Try on Chatbot Arena at the Prompt-to-Leaderboard tab!

Abstract

Large language model (LLM) evaluations typically rely on aggregated metrics like accuracy or human preference, averaging across users and prompts. This averaging obscures user- and prompt-specific variations in model performance. To address this, we propose Prompt-to-Leaderboard (P2L), a method that produces leaderboards specific to a prompt or set of prompts. The core idea is to train an LLM taking natural language prompts as input to output a vector of Bradley-Terry coefficients which are then used to predict the human preference vote. The resulting prompt-dependent leaderboards allow for unsupervised task-specific evaluation, optimal routing of queries to models, personalization, and automated evaluation of model strengths and weaknesses. Data from Chatbot Arena suggest that P2L better captures the nuanced landscape of language model performance than the averaged leaderboard. Furthermore, our findings suggest that P2L's ability to produce prompt-specific evaluations follows a power law scaling similar to that observed in LLMs themselves. In January 2025, the router we trained based on this methodology achieved the #1 spot in the Chatbot Arena leaderboard.

Table of Contents

• P2L
  • Abstract
  • Table of Contents
  • Environment Setup
    • Installing uv
    • Serving P2L Setup
    • Serving a Router Setup
    • Training Setup
  • Serving P2L
  • Serving an OpenAI Compatible Router
    • Example: serving a Bradley-Terry based cost-optimal router
    • Example: serving a Grounded RK based simple cost router
  • Calling the OpenAI Compatible Router
  • Training a P2L Model
  • Inferencing a P2L Model
  • AutoEval Suite
    • Params
  • Citation

Environment Setup

Setup instuctions will be shown using uv, however any package management system will work.
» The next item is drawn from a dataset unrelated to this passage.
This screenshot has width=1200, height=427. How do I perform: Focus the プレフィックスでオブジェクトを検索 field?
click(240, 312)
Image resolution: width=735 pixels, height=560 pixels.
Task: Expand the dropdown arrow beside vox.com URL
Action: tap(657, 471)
All environments are native to Python 3.10, other versions are untested but may also work.

Installing uv

If you like the sound of ~50x faster environment setup times, run the following to install uv.

curl -LsSf https://astral.sh/uv/install.sh | sh

source $HOME/.local/bin/env

To create a Python virtual environment run:

uv venv .env --python 3.10

To activate said environment, run:

source .env/bin/activate

Serving P2L Setup

To serve a P2L model first run:

uv pip install -r serve_requirements.txt

Serving a Router Setup

To serve a OpenAI compatible router, first run:

uv pip install -r route/requirements.txt

Training Setup

To train a P2L model first run:

uv pip install -r train_requirements.txt

Serving P2L

Before getting started, make sure you have followed the steps in Serving Setup.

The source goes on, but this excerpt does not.